More interesting appreciations of Leszek Kolakowski, who argued Stalinism was not an aberration of Marxism, but its natural consequence, in the LA Times … London Times … Slate … Telegraph … NY Times … Dædalus (PDF) … Open Democracy … The Guardian … New Criterion … Weekly Standard (hat tip: www.aldaily.com )
Timothy Garton Ash writes:
Leszek Kolakowski – the philosopher, historian of ideas, analyst, critic and co-dismantler of communism, who died in Oxford last week – recalled his experience of the war in occupied Poland.
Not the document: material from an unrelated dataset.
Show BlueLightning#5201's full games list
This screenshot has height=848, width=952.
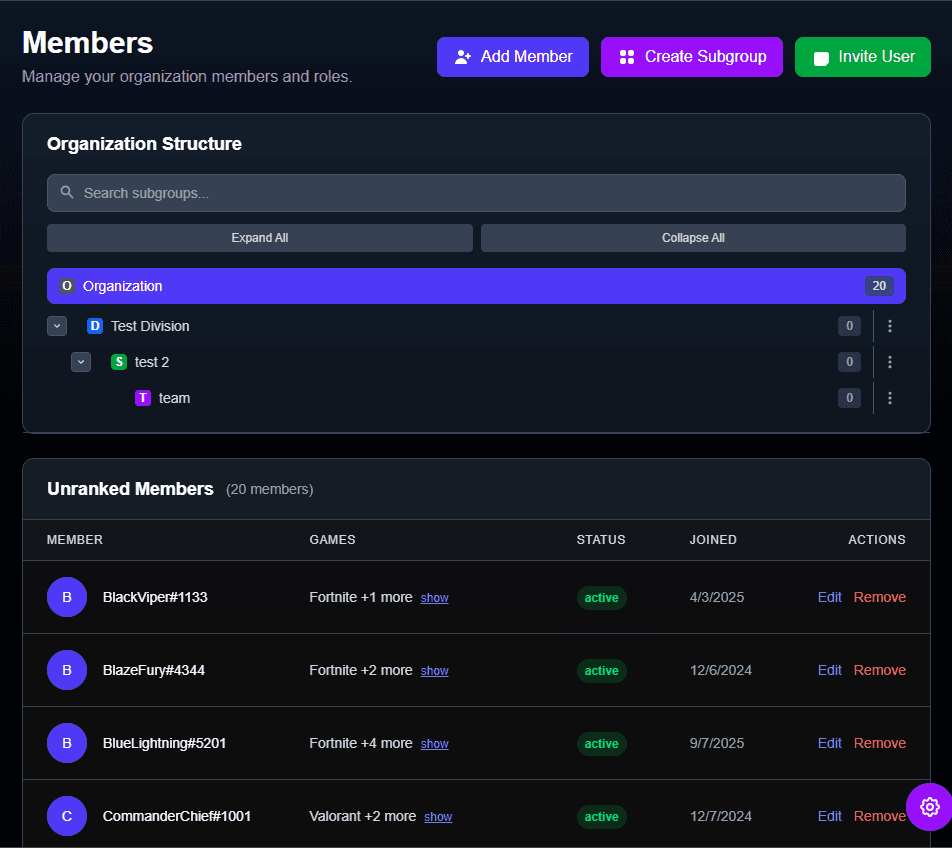[x=434, y=743]
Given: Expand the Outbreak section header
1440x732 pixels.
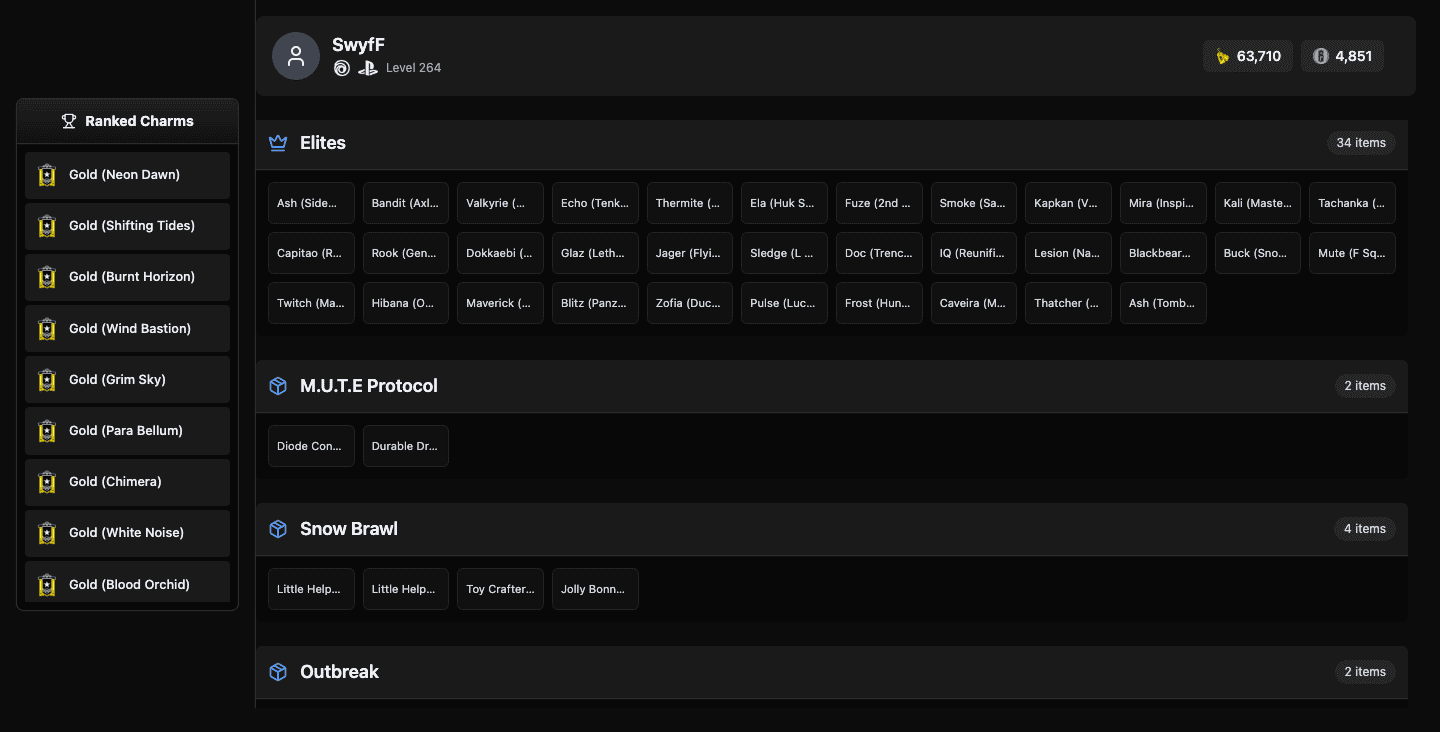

How he was sent to work making wooden toys at the age of 15. How, since the German occupiers had closed down the schools, he educated himself by reading in a half-plundered library. (From the encylopedia he knew everything about A, D and E, he joked, but nothing beginning with B and C, because the local farmers had taken those volumes to use as firewood.) How with his own eyes he saw the merry-go-round that continued to play on Krasinski square in Warsaw while the ghetto burned nearby and “in the air there fluttered charred scraps of clothing”. (A scene immortalised by Czeslaw Milosz in his poem Campo di Fiori.) How whenever he saw a low-flying plane he had the instinctive feeling, even in old age, living in England, that any minute it would start dropping bombs. And how his father was arrested and killed by the German occupiers of Warsaw in 1943.